:: TEXT PROVIDED ::
###

When Jeff Carpenter heard gunfire outside his rural Forest Lake residence before sunrise Saturday morning, he raced outside to find a man holding a shotgun.
"I was just glad I didn't go out there with my gun. This thing could have got deadly," said Carpenter, who had been burglarized recently and at first didn't realize that he was looking at a city police officer.
On the ground nearby, Carpenter said, were two fawns that he and his wife, LeeAnn, had been feeding.
"They both had huge holes in them," he said Monday. "They were neighborhood favorites. Everybody loved them."
But to the Minnesota Department of Natural Resources (DNR), they were a potential danger. For weeks, the agency had been receiving reports of two deer with colorful collars -- one pink, one orange -- running in the vicinity of North Shore Trail near Forest Lake's border with Scandia in northern Washington County.
"To have somebody put a collar on a wild deer, two of them in fact, I've never heard of it," said Capt. Greg Salo of the DNR's enforcement division.

###

:: EXERCISE DATA ::

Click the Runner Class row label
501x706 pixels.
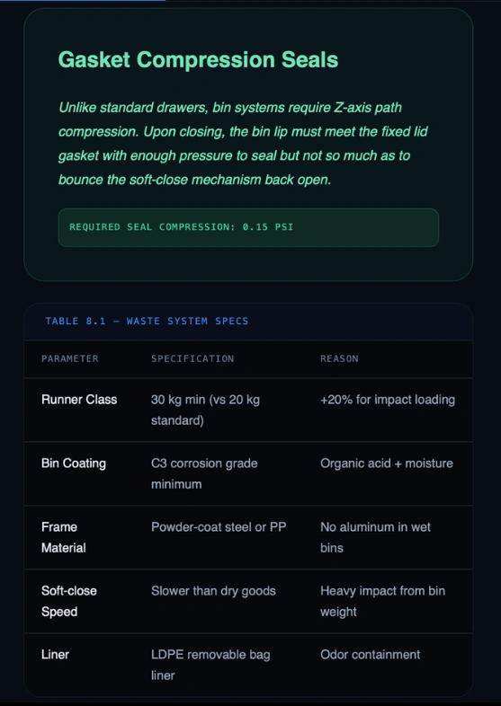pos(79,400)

###

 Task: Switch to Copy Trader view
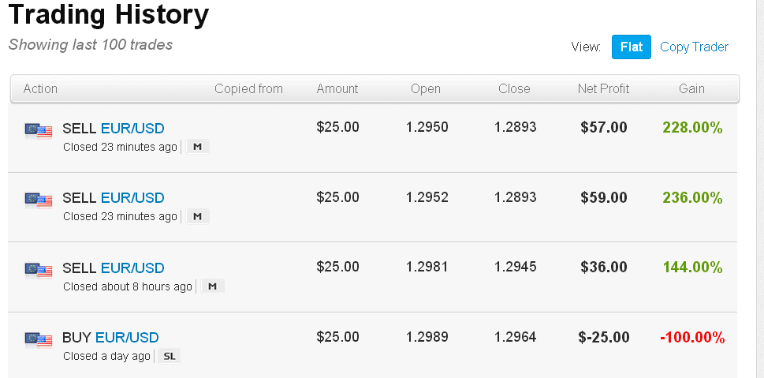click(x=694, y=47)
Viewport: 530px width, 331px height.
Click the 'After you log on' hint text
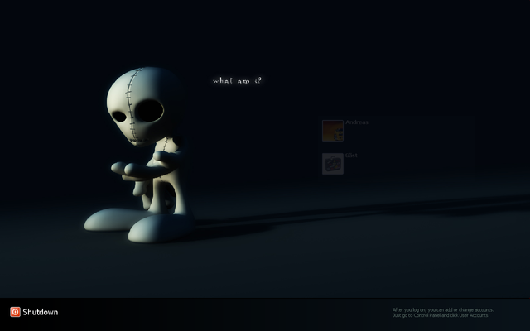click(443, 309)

###

:: ASSIGNED TASK ::
In the text about the fawns shot near Forest Lake, what colors were the collars on the two deer?

:: SOLUTION ::
One was pink and the other orange.